**WORK TASK:** Could you give every item below as a Markdown table with the columns "No." and "Text", numbering each line and leaving out blank lines?

*** DATASET CONTENT Section Begins ***

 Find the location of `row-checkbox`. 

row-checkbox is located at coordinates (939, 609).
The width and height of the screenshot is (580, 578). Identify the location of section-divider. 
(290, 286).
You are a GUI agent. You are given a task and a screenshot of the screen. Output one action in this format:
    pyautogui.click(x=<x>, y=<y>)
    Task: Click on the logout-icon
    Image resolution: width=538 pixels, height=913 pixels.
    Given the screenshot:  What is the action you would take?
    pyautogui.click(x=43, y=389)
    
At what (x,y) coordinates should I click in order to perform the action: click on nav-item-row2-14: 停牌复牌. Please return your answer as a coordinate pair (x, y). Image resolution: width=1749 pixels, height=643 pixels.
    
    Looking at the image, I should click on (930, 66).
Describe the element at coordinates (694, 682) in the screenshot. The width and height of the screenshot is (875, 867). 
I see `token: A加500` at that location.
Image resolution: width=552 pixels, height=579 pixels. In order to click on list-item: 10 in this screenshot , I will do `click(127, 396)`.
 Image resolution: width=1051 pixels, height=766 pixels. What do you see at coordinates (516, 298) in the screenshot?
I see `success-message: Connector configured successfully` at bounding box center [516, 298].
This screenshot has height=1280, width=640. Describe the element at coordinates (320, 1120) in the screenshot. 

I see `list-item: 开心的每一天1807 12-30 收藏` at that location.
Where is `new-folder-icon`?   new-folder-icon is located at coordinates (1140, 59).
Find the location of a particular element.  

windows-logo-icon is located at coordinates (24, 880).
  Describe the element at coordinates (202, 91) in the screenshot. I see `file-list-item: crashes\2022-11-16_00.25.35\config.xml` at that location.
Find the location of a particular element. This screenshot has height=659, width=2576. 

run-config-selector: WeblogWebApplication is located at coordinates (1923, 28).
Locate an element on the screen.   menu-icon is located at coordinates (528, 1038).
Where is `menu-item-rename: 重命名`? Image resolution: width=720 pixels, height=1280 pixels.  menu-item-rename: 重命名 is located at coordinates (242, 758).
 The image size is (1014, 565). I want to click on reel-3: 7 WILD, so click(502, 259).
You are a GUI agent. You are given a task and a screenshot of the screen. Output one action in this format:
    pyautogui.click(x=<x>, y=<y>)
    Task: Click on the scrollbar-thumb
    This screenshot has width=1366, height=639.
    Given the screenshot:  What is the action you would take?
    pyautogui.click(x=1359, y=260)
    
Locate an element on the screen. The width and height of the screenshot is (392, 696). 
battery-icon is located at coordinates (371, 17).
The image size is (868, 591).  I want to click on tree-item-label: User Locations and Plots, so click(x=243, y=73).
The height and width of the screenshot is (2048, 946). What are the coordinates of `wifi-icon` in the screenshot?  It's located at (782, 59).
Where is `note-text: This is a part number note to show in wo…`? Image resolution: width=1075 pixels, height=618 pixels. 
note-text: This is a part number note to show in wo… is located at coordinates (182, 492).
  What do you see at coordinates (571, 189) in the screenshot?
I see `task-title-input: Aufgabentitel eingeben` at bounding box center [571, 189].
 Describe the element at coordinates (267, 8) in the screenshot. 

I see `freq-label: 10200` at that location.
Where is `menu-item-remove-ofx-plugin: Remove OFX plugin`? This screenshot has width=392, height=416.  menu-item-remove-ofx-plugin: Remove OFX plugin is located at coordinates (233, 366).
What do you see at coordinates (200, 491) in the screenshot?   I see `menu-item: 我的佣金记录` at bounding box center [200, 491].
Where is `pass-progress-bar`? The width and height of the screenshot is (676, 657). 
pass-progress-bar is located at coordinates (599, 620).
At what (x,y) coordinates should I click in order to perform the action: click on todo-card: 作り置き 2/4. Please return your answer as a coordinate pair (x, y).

*** DATASET CONTENT Section Ends ***

**YOUR SOLUTION:**
| No. | Text |
|---|---|
| 1 |  Find the location of `row-checkbox`.  |
| 2 | row-checkbox is located at coordinates (939, 609). |
| 3 | The width and height of the screenshot is (580, 578). Identify the location of section-divider.  |
| 4 | (290, 286). |
| 5 | You are a GUI agent. You are given a task and a screenshot of the screen. Output one action in this format: |
| 6 |     pyautogui.click(x=<x>, y=<y>) |
| 7 |     Task: Click on the logout-icon |
| 8 |     Image resolution: width=538 pixels, height=913 pixels. |
| 9 |     Given the screenshot:  What is the action you would take? |
| 10 |     pyautogui.click(x=43, y=389) |
| 11 | At what (x,y) coordinates should I click in order to perform the action: click on nav-item-row2-14: 停牌复牌. Please return your answer as a coordinate pair (x, y). Image resolution: width=1749 pixels, height=643 pixels. |
| 12 |     Looking at the image, I should click on (930, 66). |
| 13 | Describe the element at coordinates (694, 682) in the screenshot. The width and height of the screenshot is (875, 867).  |
| 14 | I see `token: A加500` at that location. |
| 15 | Image resolution: width=552 pixels, height=579 pixels. In order to click on list-item: 10 in this screenshot , I will do `click(127, 396)`. |
| 16 |  Image resolution: width=1051 pixels, height=766 pixels. What do you see at coordinates (516, 298) in the screenshot? |
| 17 | I see `success-message: Connector configured successfully` at bounding box center [516, 298]. |
| 18 | This screenshot has height=1280, width=640. Describe the element at coordinates (320, 1120) in the screenshot.  |
| 19 | I see `list-item: 开心的每一天1807 12-30 收藏` at that location. |
| 20 | Where is `new-folder-icon`?   new-folder-icon is located at coordinates (1140, 59). |
| 21 | Find the location of a particular element.   |
| 22 | windows-logo-icon is located at coordinates (24, 880). |
| 23 |   Describe the element at coordinates (202, 91) in the screenshot. I see `file-list-item: crashes\2022-11-16_00.25.35\config.xml` at that location. |
| 24 | Find the location of a particular element. This screenshot has height=659, width=2576.  |
| 25 | run-config-selector: WeblogWebApplication is located at coordinates (1923, 28). |
| 26 | Locate an element on the screen.   menu-icon is located at coordinates (528, 1038). |
| 27 | Where is `menu-item-rename: 重命名`? Image resolution: width=720 pixels, height=1280 pixels.  menu-item-rename: 重命名 is located at coordinates (242, 758). |
| 28 |  The image size is (1014, 565). I want to click on reel-3: 7 WILD, so click(502, 259). |
| 29 | You are a GUI agent. You are given a task and a screenshot of the screen. Output one action in this format: |
| 30 |     pyautogui.click(x=<x>, y=<y>) |
| 31 |     Task: Click on the scrollbar-thumb |
| 32 |     This screenshot has width=1366, height=639. |
| 33 |     Given the screenshot:  What is the action you would take? |
| 34 |     pyautogui.click(x=1359, y=260) |
| 35 | Locate an element on the screen. The width and height of the screenshot is (392, 696).  |
| 36 | battery-icon is located at coordinates (371, 17). |
| 37 | The image size is (868, 591).  I want to click on tree-item-label: User Locations and Plots, so click(x=243, y=73). |
| 38 | The height and width of the screenshot is (2048, 946). What are the coordinates of `wifi-icon` in the screenshot?  It's located at (782, 59). |
| 39 | Where is `note-text: This is a part number note to show in wo…`? Image resolution: width=1075 pixels, height=618 pixels.  |
| 40 | note-text: This is a part number note to show in wo… is located at coordinates (182, 492). |
| 41 |   What do you see at coordinates (571, 189) in the screenshot? |
| 42 | I see `task-title-input: Aufgabentitel eingeben` at bounding box center [571, 189]. |
| 43 |  Describe the element at coordinates (267, 8) in the screenshot.  |
| 44 | I see `freq-label: 10200` at that location. |
| 45 | Where is `menu-item-remove-ofx-plugin: Remove OFX plugin`? This screenshot has width=392, height=416.  menu-item-remove-ofx-plugin: Remove OFX plugin is located at coordinates (233, 366). |
| 46 | What do you see at coordinates (200, 491) in the screenshot?   I see `menu-item: 我的佣金记录` at bounding box center [200, 491]. |
| 47 | Where is `pass-progress-bar`? The width and height of the screenshot is (676, 657).  |
| 48 | pass-progress-bar is located at coordinates (599, 620). |
| 49 | At what (x,y) coordinates should I click in order to perform the action: click on todo-card: 作り置き 2/4. Please return your answer as a coordinate pair (x, y). |